Прощай, до свидания.
Весь твой Киреевский.
40. В. А. Жуковскому
Почтовый штемпель: 6 октября 1831 годаМилостивый государь Василий Андреевич!
Издавать журнал такая великая эпоха в моей жизни, что решиться на нее без Вашего одобрения было бы мне физически и нравственно невозможно. Ни рука не подымется на перо, ни голова не осветится порядочной мыслью, когда им не будет доставать Вашего благословения. Дайте ж мне его, если считаете меня способным на это дело; если ж Вы думаете, что я еще не готов к нему или что вообще, почему бы то ни было, я лучше сделаю, отказавшись от издания журнала, то все-таки дайте мне Ваше благословение, прибавив только журналу not to be[191]! Если ж мой план состоится, т. е. если Вы скажете мне: издавай! (потому что от этого слова теперь зависит все), тогда я надеюсь, что будущий год моей жизни будет небесполезен для нашей литературы даже и потому, что мой журнал заставит больше писать Баратынского и Языкова, которые обещали мне деятельное участие. Кроме того, журнальные занятия были бы полезны и для меня самого. Они принудили и приучили бы меня к определенной деятельности, окружили бы меня mit der Welt des europaischen wissenschaftlichen Lebens[192] и этому далекому миру дали бы надо мной силу и влияние близкой существенности. Это некоторым образом могло бы мне заменить путешествие. Выписывая все лучшие неполитические журналы на трех языках, вникая в самые замечательные сочинения первых писателей теперешнего времени, я из своего кабинета сделал бы себе аудиторию европейского университета, и мой журнал, как записки прилежного студента, был бы полезен тем, кто сами не имеют времени или средств брать уроки из первых рук. Русская литература вошла бы в него только как дополнение к европейской, и с каким наслаждением мог бы я говорить об Вас, о Пушкине, о Баратынском, об Вяземском, об Крылове, о Карамзине[193] на страницах, не запачканных именем Булгарина; перед публикой, которая покупает журнал не для модных картинок, имея в памяти только тех читателей, которые думают и чувствуют не на слово, которых участие возвышает деятельность, и забыв, что есть на свете другие. Но разумеется, что все это может быть хорошо только за неимением лучшего. Когда-то хотел издавать журнал Пушкин; если он решится нынешний год, то, разумеется, мой будет уже лишний. Тогда, так же, как и в случае Вашего неодобрения, я буду искать других занятий, другого поприща для деятельности и постараюсь настроить мысли на предметы не литературные.

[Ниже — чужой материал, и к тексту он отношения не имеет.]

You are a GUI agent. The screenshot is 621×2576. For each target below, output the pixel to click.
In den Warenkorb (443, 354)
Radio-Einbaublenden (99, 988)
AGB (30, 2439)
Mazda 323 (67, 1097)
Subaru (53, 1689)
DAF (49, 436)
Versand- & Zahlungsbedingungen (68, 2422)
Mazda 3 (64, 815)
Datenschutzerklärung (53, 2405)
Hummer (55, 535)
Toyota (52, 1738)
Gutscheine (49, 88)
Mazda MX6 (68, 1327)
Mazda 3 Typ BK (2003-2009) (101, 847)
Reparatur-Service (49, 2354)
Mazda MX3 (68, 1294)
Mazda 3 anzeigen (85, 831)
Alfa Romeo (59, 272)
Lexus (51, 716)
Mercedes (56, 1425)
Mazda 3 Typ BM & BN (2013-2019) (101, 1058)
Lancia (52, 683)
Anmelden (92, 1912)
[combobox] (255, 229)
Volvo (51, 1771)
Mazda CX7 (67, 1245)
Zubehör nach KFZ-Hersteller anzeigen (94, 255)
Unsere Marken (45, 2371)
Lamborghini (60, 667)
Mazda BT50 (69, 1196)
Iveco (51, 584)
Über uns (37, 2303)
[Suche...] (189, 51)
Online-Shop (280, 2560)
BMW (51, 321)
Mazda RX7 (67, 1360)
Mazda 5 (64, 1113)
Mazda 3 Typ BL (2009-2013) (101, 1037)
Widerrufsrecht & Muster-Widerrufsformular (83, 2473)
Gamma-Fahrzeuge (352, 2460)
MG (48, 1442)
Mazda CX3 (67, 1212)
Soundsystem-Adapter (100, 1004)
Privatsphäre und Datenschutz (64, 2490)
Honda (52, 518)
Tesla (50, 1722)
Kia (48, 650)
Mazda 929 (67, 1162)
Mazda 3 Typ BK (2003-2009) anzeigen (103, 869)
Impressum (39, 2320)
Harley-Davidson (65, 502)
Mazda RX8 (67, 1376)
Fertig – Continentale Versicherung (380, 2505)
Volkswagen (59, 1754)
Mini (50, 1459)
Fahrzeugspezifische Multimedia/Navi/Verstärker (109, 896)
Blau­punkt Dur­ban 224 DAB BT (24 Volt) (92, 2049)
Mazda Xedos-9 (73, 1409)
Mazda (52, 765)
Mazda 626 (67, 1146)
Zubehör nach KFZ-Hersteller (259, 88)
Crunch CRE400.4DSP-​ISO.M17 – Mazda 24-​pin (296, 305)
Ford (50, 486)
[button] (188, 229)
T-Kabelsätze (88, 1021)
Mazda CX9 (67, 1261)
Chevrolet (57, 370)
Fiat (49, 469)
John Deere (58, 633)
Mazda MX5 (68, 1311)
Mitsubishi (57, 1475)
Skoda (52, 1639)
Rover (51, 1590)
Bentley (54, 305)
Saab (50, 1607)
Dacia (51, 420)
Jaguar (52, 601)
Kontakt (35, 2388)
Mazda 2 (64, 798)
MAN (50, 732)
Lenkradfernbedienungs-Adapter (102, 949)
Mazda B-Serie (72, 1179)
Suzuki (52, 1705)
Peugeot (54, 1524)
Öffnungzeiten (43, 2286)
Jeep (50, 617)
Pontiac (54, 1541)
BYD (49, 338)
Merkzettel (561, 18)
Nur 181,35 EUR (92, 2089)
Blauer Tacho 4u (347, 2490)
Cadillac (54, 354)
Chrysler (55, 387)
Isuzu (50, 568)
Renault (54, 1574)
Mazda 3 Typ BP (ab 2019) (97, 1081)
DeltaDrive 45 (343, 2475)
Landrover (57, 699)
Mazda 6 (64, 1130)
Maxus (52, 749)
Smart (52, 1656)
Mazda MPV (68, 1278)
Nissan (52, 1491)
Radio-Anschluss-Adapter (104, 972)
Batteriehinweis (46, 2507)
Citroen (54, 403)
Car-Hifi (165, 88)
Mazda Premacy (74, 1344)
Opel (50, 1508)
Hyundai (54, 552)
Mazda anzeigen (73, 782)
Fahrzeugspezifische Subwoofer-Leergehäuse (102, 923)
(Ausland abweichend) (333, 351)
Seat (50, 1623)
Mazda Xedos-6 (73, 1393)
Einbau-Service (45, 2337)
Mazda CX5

Решите ж участь Вашего И. Киреевского.
41. А. И. Кошелеву
17 сентября (день Веры, Надежды, Любви и Софии), 1832 годИ мы с Одоевским также беспрестанно вспоминаем время, проведенное у вас так дружески и так тепло, несмотря на непогоду вокруг нас. Это время должно отозваться нам не в одной памяти. Как несчастное предзнаменование три свечки на столе, так три друга за столом – счастливое, особливо когда они окружены милыми им людьми. Это не суеверие. Поцелуй за меня ручки у Дарьи Николаевны[194] и поблагодари ее хорошенько за наше ильинское житье. Что ее нога и когда вы в Москву?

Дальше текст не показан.